I mention these things partly because the deacons at the seminary are asking themselves all these questions – who will vest them, who will preach the homily at their first Mass, where to get their ordination chalice, etc. The time is approaching for them! It’s fun for the rest of us, who still have a little ways to go yet, to think about these questions, too. And with me having just visited one of my closest mentors in SoCal, these questions remain on my mind; I can easily imagine him filling one of those roles when my time comes, Deo volente.

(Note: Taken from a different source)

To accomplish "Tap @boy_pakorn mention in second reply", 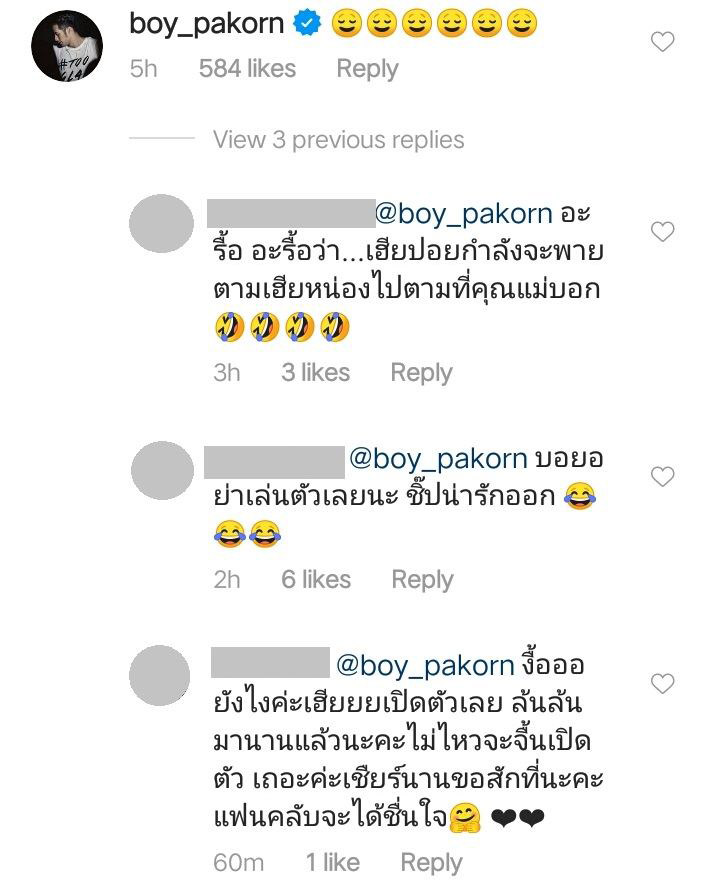I will [x=438, y=459].
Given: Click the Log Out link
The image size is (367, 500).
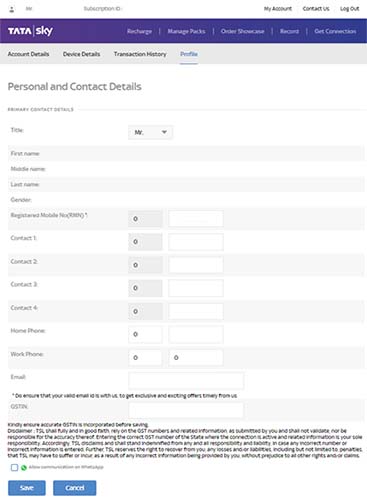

At the seminary, this is the time of year when guys shift from “midterm exam” mode to “term paper” mode, in order to crank out papers before final exams roll around and we have to start studying again. The paper I’m particularly eager to write is for my class on the Gospel of John. We were instructed to select a passage from the Gospel and write an exegesis of the passage. I chose to write on the burial of Jesus. There’s a small detail in John’s account of the burial that I find moving and compelling: “Now in the place where he was crucified there was a garden, and in the garden a new tomb where no one had ever been laid.” (Jn 19:41). I was struck by the juxtaposing imagery of the pale and lifeless body of Jesus laid to rest in a a garden, a place of life, beauty, and order. I could easily imagine myself beside the tomb of my King and God, sitting there among the plants and flowers, and feeling an odd, even uncomfortable tension within myself: “He belongs out here, and I’m the one who should be in there.” It reminds me of my favorite Passiontide hymn, which has a verse that ends, “What may I say? Heaven was his home; but mine the tomb wherein he lay.” Theologians sometimes refer to this reality as the “divine exchange”: by the cross, God entered into our suffering and death in order that we might enter into His blessed life. God takes what is ours, and in exchange, gives us what is His. I suspect this “divine exchange” theology could be illuminated further by John’s account of the burial of Jesus.

Garden imagery is highly significant in Sacred Scripture. It is usually the case that when one of the divinely inspired authors of Sacred Scripture uses the word “garden,” the author is intending for the reader to call to mind the Garden of Eden in Genesis. Eden is the only place where God and man dwell together in perfect friendship. Sin spoils that intimacy, and it isn’t recovered until Christ’s atoning sacrifice on the cross, which restores the friendship between God and man and does precisely this in a garden. Is it a coincidence that the Crucifixion and the burial take place in a garden, then? For those of us who believe that Sacred Scripture is the inspired Word of God, NOTHING IS COINCIDENCE! The sin that got us kicked out of the garden in Genesis is now overcome in the power of the Cross. Friendship with God is restored. We are back in the garden.
Now I just gotta write the thing! 12 pages… Could be worse. So if I ever preach a homily on the burial of Jesus, and that homily is 25 minutes long, you’ll know why… Blame my seminary education! I do all the time!